In the original publication that talks about garbage, the user “Noteinghapet”, according to the “campus strategy”, claimed that confusion “has stopped all financing for marketing and partnerships.” They also claimed that the Written Google competitor “is going publicly in the stock market” – a step they have proven “will happen only” if the confusion needs “huge cash injection”.

In addition, the user said they are suspected that the artificial intelligence research company may cut costs in other ways, including that it seems to belong to “automatic mode” regardless of the user’s preference-refer to the drop-down in Perplexity, which, like most other Chatbots, allows users to switch between his fastest and most essential model “deep search”.

Speculation of this type is not unusual once the company reaches an evaluation of billions, as happened in confusion-and the confusion gave people a lot of caffe through a happy search engine for hallucinations in hallucinations, which was highly accused of impersonating.

However, Srinivas chose to respond directly to the peanut gallery.

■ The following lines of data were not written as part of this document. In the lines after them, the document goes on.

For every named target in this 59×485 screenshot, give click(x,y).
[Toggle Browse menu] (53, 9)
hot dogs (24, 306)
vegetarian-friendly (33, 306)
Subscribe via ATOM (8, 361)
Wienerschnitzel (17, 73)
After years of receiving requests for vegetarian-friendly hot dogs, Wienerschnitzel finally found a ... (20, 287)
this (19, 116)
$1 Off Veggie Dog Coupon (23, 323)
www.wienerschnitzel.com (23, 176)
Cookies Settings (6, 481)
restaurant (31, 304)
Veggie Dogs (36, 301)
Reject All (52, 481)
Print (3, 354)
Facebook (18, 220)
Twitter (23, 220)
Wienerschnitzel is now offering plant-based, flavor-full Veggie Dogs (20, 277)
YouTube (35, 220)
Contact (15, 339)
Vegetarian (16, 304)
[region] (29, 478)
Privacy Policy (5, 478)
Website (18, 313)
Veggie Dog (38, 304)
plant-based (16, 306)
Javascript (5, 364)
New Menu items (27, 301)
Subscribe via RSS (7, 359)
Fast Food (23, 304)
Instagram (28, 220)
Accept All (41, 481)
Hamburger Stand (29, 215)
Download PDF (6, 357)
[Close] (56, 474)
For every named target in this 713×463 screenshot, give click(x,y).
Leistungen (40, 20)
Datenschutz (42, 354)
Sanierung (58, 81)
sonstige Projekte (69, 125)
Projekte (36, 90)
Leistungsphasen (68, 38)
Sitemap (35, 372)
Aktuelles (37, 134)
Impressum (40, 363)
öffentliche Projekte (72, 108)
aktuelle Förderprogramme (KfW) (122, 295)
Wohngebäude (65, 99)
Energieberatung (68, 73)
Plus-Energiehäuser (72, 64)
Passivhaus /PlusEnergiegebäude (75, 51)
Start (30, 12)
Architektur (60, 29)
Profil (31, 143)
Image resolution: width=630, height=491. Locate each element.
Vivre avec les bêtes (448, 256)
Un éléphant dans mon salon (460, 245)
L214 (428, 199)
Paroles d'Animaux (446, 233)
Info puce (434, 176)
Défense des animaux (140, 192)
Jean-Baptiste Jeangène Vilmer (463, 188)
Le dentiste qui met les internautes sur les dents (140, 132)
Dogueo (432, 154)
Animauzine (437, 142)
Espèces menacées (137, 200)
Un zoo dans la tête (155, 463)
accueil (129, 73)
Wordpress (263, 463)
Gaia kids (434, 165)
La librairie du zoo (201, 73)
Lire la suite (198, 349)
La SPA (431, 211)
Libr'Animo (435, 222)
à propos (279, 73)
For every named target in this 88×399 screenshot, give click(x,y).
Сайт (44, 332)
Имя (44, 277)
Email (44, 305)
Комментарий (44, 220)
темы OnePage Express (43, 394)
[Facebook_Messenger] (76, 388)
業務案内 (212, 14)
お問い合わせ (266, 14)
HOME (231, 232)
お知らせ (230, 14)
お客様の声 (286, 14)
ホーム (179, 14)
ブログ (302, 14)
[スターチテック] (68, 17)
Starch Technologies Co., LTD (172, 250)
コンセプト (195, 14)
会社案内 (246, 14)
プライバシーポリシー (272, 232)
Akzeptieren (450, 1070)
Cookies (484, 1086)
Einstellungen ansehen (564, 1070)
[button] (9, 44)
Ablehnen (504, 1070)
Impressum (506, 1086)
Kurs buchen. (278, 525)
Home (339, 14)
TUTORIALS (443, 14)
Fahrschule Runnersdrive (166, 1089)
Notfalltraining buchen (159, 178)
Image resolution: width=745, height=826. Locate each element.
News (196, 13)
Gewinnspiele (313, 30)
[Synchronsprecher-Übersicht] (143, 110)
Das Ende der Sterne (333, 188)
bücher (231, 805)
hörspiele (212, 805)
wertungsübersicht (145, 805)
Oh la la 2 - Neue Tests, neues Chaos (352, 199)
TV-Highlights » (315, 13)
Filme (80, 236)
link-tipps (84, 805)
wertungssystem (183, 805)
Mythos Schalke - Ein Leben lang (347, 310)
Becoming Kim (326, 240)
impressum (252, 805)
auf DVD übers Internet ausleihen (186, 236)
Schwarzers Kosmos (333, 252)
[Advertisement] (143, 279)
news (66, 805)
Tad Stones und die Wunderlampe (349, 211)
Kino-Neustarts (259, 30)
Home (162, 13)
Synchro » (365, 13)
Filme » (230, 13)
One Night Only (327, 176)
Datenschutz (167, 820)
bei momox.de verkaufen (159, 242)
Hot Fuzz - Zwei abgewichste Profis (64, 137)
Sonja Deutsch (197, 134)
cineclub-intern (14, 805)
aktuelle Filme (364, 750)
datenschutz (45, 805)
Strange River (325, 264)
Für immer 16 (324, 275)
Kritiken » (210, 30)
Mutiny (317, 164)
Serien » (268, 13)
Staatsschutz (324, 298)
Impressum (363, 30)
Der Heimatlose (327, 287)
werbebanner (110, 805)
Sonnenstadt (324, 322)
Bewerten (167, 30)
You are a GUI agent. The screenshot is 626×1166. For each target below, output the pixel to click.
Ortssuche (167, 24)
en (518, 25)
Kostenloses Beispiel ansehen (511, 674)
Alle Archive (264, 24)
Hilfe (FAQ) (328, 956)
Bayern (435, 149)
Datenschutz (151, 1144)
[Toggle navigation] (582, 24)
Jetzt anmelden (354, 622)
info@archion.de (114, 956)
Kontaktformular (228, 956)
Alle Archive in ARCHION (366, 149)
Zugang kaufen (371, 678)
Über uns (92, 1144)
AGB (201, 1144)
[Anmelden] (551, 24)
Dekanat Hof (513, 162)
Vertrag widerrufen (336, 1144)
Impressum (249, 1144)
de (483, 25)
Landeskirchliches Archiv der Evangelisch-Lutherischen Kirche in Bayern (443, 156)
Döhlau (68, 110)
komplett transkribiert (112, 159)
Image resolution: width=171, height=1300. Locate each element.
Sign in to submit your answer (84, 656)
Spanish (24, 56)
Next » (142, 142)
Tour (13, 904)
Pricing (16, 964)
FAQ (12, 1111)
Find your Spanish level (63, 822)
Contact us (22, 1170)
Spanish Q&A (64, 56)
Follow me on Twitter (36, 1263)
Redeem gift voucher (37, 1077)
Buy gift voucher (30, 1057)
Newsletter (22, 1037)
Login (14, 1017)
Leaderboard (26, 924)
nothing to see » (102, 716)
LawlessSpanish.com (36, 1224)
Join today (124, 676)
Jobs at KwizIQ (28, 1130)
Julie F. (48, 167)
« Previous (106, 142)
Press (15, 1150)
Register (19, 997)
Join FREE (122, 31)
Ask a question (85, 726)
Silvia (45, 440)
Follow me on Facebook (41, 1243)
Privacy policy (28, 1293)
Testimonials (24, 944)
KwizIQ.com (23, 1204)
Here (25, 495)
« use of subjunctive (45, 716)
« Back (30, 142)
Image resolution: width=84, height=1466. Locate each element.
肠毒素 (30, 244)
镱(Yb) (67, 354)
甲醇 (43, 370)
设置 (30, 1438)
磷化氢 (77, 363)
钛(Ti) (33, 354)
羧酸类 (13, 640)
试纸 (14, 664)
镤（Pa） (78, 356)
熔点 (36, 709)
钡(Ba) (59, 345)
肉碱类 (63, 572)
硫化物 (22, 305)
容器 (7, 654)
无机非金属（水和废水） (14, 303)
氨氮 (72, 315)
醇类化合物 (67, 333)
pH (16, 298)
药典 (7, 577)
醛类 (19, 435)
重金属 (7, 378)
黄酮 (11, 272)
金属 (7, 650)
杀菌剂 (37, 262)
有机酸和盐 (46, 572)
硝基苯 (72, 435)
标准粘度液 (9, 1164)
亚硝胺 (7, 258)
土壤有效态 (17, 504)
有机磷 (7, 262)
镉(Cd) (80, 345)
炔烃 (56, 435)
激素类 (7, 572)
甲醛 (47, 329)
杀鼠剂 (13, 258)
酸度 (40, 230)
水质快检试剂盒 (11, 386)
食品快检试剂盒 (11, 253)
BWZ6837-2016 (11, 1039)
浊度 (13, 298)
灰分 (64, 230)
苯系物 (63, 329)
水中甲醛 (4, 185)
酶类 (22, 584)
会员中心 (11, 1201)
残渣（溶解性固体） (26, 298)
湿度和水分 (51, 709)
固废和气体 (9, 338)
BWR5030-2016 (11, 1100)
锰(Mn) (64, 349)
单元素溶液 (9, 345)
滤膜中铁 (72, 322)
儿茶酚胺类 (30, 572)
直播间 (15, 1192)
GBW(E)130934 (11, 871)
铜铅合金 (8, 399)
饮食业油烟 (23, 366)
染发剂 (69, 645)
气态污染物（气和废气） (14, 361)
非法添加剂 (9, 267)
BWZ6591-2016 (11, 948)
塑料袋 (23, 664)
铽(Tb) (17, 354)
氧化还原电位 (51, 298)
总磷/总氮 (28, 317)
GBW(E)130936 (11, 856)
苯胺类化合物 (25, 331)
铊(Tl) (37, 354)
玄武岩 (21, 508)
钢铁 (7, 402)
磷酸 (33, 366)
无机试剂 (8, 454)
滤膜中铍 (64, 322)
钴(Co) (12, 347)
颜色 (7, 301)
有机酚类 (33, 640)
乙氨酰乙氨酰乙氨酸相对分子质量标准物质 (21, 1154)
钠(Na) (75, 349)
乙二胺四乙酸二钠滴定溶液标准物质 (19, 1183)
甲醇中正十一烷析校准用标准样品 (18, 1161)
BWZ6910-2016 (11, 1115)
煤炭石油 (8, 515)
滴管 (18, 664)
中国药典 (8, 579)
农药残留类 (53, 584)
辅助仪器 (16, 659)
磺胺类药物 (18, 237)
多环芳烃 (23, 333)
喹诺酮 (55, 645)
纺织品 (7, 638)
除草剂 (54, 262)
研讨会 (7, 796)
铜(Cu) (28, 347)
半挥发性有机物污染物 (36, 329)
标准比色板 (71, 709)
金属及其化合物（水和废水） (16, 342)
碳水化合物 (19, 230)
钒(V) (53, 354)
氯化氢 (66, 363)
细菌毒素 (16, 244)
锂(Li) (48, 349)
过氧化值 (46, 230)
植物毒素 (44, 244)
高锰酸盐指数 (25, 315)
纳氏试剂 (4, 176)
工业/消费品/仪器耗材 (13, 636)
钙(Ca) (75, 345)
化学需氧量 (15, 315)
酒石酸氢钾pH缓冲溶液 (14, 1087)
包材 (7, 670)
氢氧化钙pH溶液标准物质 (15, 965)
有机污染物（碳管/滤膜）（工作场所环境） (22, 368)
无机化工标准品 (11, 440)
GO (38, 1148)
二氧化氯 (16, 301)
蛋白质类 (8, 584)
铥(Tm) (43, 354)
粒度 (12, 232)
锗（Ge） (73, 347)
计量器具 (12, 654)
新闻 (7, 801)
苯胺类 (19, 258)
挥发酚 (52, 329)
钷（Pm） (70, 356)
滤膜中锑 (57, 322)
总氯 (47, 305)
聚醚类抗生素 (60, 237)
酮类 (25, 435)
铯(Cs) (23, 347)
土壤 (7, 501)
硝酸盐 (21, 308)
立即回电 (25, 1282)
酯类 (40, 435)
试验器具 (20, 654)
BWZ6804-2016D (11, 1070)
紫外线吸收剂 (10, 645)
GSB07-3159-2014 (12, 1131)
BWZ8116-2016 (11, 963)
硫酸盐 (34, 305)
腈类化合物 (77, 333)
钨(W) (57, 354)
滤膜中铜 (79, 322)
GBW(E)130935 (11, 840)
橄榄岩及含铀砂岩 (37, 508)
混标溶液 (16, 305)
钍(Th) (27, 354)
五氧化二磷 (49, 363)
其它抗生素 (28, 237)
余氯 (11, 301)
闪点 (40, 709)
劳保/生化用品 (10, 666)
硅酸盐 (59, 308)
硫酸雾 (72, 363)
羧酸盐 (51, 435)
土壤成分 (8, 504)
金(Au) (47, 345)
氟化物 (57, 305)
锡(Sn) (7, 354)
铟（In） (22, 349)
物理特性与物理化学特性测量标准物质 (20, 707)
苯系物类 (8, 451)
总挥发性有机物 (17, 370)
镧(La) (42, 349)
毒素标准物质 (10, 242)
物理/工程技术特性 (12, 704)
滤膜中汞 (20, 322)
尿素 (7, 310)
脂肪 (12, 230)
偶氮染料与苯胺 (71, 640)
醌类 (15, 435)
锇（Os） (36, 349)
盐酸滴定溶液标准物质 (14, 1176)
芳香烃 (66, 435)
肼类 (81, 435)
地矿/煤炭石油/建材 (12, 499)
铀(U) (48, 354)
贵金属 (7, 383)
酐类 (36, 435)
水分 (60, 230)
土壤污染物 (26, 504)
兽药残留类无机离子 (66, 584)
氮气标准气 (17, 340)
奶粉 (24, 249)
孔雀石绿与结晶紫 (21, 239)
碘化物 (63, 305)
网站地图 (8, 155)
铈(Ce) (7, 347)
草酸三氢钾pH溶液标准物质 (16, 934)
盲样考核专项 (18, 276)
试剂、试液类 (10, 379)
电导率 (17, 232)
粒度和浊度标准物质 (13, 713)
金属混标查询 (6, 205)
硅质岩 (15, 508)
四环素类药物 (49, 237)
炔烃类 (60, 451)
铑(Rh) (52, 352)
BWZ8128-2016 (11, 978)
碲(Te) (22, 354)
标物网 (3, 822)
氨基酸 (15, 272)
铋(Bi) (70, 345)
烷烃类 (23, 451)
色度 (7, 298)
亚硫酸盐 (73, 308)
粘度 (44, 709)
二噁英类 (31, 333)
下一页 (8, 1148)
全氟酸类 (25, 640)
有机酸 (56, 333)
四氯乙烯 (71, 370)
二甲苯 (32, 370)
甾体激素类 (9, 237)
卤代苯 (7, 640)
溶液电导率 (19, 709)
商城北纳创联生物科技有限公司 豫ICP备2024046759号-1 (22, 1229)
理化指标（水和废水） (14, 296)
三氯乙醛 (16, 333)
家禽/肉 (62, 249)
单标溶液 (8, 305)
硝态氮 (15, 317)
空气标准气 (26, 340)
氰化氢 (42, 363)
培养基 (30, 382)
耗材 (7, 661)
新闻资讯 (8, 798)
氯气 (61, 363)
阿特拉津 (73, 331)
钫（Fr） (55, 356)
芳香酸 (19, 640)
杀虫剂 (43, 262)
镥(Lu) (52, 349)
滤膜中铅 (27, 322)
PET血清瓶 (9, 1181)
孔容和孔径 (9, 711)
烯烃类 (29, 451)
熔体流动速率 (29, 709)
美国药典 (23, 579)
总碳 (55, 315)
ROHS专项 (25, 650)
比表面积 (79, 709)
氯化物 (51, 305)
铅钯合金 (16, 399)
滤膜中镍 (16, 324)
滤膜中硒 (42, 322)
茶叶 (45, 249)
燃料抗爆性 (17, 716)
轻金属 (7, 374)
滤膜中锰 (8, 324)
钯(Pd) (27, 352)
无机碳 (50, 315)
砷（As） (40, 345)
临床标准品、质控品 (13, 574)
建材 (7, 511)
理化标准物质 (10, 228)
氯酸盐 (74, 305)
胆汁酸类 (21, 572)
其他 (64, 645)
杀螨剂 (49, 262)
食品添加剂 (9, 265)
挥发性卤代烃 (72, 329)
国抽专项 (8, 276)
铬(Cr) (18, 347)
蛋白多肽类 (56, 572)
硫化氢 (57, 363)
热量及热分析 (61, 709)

“The user should not learn a lot to use a product,” the CEO wrote. “This is the motivation with” Auto “. Let artificial intelligence decide for the user if it is a quick answers, or a supporting inquiry to search for a step in the step, or really deep search query.”

He continued, “Our goal is not to save money and fraud in any way.” “It is real to build a better product with lower chaos and simple specific options for customizing options for deprived and technically enlightened users.”

As for the optional protocol claim that the confusion is “in public”, Srinivas replied that the claim was not correct – and that the company has no plans to make a preliminary general offer (IPO) until at least 2028.

He said: “We have all the funding that we have made, and our revenues are only growing.”

Of course, Srinivas can present a comfortable vision for the future, since many believe that the artificial intelligence bubble is suitable for the explosion. However, the critics’ demands do not bear much water – and the unambiguous response is generally the best way to suppress investors, in any case.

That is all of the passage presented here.